On my side, I see three versions of Proton GE: 6.16, 8.8 and 8.10. It looks like the list has been updated by itself (I assume it’s due to the check Lutris does at start) as I didn’t have 8.10 when I opened the thread (not sure about 6.16), but I don’t have the other two that you mention, which is a bit weird.

Not that I need them or can’t install them manually, it’s more a curiosity thing (especially why is there no regular Wine 8.x and only an derivative version of Valve’s Proton), given that Lutris is tailored at regular users that wouldn’t install that kind of stuff by themselves.

Hello @abelthorne .

I like use “Protonplus” application.

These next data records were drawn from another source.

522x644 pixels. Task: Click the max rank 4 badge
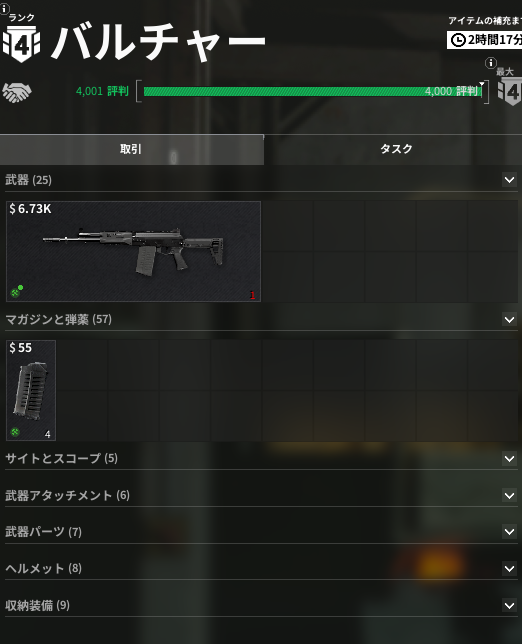tap(510, 92)
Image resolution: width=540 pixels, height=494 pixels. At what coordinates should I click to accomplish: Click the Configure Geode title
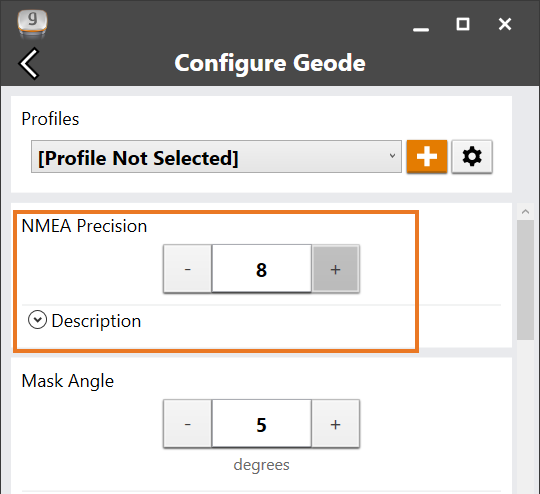coord(270,63)
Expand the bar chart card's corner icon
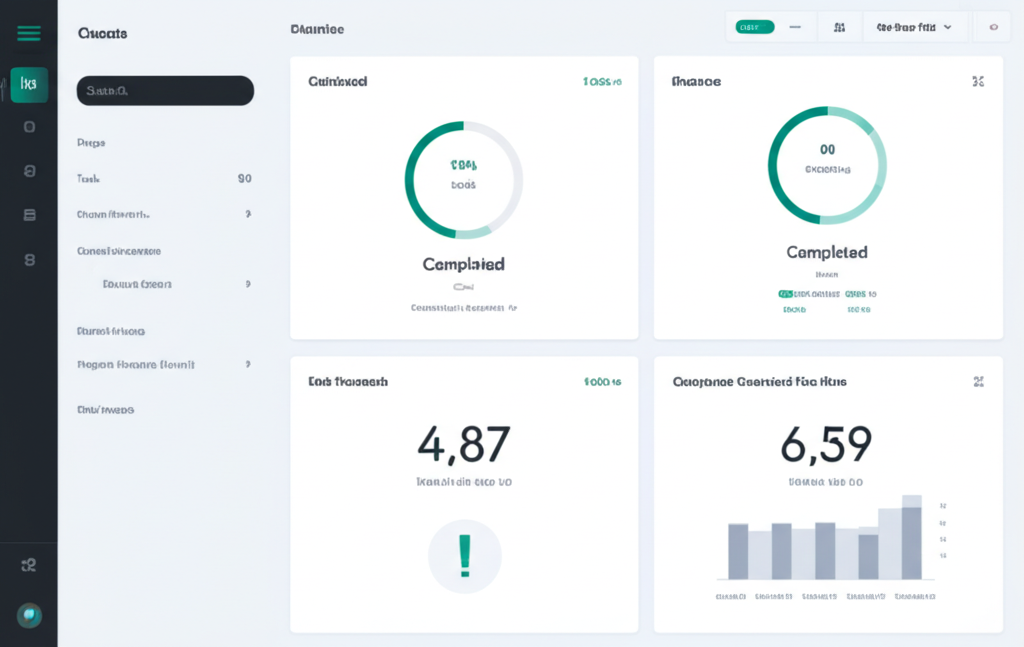Screen dimensions: 1024x647 (978, 381)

Is a simple tools manager for gnome. You can choose the wine or Dxvk you want, and the link from lutris/steam is automatic.
And little + you have a little discription of the difference between differents versions.

Again, I don’t have issues to install Wine (or derivatives like Proton, Proton GE, Wine GE…), my questions are only about the versions management in Lutris itself.

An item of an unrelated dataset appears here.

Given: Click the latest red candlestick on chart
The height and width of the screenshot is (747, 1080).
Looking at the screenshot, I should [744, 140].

I’m surprised to see that there are missing major versions, that recent ones have apparently switched to Proton and thus I’m wondering if that’s normal or if I missed an option somewhere to refresh the list.

E.g. let’s say that I want to use Wine 8.x (not Proton) for a game for some reason: am I supposed to install it outside Lutris or is it supposed to be in the list of Lutris and mine is outdated?

I’m really trying to understand a situation that I find weird, not looking for any workarounds. :wink:

The basic Wine installation is separate from Lutris in general and to start a game/program on the typical system Wine installation you would just load the ‘exe’ file, which will use the system installed Wine by default.

basically if you want THE newest ‘development’ version of Wine (which I personally have installed on my system for general Wine usage) you basically issue the following six commands from terminal for Ubuntu 22.04 based systems…

sudo dpkg --add-architecture i386
sudo mkdir -pm755 /etc/apt/keyrings
sudo wget -O /etc/apt/keyrings/winehq-archive.key https://dl.winehq.org/wine-builds/winehq.key
sudo wget -NP /etc/apt/sources.list.d/ https://dl.winehq.org/wine-builds/ubuntu/dists/jammy/winehq-jammy.sources
sudo apt update
sudo apt install --install-recommends winehq-devel
sudo apt install wine-desktop-files

NOTE: that last command is optional but makes it a bit easier to do some stuff through GUI.

that will currently install the ‘development’ version of Wine, which is current v8.12 to the system. so if you run a random EXE file it will use Wine v8.12 which is totally separate from Lutris. but if you run stuff in Lutris it will basically use the “.wine” profile (which is where the system install Wine saves general data to) for storing games save data etc.